WHAT TO WORK ON — Reproduce the following data line for line, with no changes.

Rows on where targets appear
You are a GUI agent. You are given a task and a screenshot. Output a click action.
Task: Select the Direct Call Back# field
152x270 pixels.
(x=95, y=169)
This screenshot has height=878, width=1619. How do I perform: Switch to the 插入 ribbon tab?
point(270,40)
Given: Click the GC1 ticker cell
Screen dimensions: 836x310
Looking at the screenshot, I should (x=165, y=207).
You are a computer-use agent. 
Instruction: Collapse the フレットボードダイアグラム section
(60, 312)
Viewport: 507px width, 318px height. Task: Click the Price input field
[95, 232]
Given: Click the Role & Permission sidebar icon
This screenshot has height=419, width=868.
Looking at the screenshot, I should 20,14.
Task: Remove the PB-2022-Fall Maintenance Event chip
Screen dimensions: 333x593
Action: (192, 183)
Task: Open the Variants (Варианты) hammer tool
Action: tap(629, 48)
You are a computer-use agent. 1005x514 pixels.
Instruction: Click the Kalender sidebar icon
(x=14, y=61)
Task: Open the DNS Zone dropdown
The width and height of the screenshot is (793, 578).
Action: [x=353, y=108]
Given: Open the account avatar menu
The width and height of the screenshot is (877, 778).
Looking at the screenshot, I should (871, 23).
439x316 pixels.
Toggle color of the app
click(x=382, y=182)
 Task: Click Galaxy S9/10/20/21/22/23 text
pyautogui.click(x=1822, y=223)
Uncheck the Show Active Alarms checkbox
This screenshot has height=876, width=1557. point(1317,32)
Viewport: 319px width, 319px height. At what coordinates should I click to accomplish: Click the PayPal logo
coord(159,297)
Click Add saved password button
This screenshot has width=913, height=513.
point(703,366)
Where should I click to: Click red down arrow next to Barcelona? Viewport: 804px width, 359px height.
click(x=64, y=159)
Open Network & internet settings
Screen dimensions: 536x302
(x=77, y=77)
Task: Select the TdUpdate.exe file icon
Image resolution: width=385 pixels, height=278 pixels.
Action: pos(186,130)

ANSWER FOR THE TASK —
You are a GUI agent. You are given a task and a screenshot. Output a click action.
Task: Select the Direct Call Back# field
152x270 pixels.
(x=95, y=169)
This screenshot has height=878, width=1619. How do I perform: Switch to the 插入 ribbon tab?
point(270,40)
Given: Click the GC1 ticker cell
Screen dimensions: 836x310
Looking at the screenshot, I should (x=165, y=207).
You are a computer-use agent. 
Instruction: Collapse the フレットボードダイアグラム section
(60, 312)
Viewport: 507px width, 318px height. Task: Click the Price input field
[95, 232]
Given: Click the Role & Permission sidebar icon
This screenshot has height=419, width=868.
Looking at the screenshot, I should 20,14.
Task: Remove the PB-2022-Fall Maintenance Event chip
Screen dimensions: 333x593
Action: (192, 183)
Task: Open the Variants (Варианты) hammer tool
Action: tap(629, 48)
You are a computer-use agent. 1005x514 pixels.
Instruction: Click the Kalender sidebar icon
(x=14, y=61)
Task: Open the DNS Zone dropdown
The width and height of the screenshot is (793, 578).
Action: [x=353, y=108]
Given: Open the account avatar menu
The width and height of the screenshot is (877, 778).
Looking at the screenshot, I should (871, 23).
439x316 pixels.
Toggle color of the app
click(x=382, y=182)
 Task: Click Galaxy S9/10/20/21/22/23 text
pyautogui.click(x=1822, y=223)
Uncheck the Show Active Alarms checkbox
This screenshot has height=876, width=1557. point(1317,32)
Viewport: 319px width, 319px height. At what coordinates should I click to accomplish: Click the PayPal logo
coord(159,297)
Click Add saved password button
This screenshot has width=913, height=513.
point(703,366)
Where should I click to: Click red down arrow next to Barcelona? Viewport: 804px width, 359px height.
click(x=64, y=159)
Open Network & internet settings
Screen dimensions: 536x302
(x=77, y=77)
Task: Select the TdUpdate.exe file icon
Image resolution: width=385 pixels, height=278 pixels.
Action: pos(186,130)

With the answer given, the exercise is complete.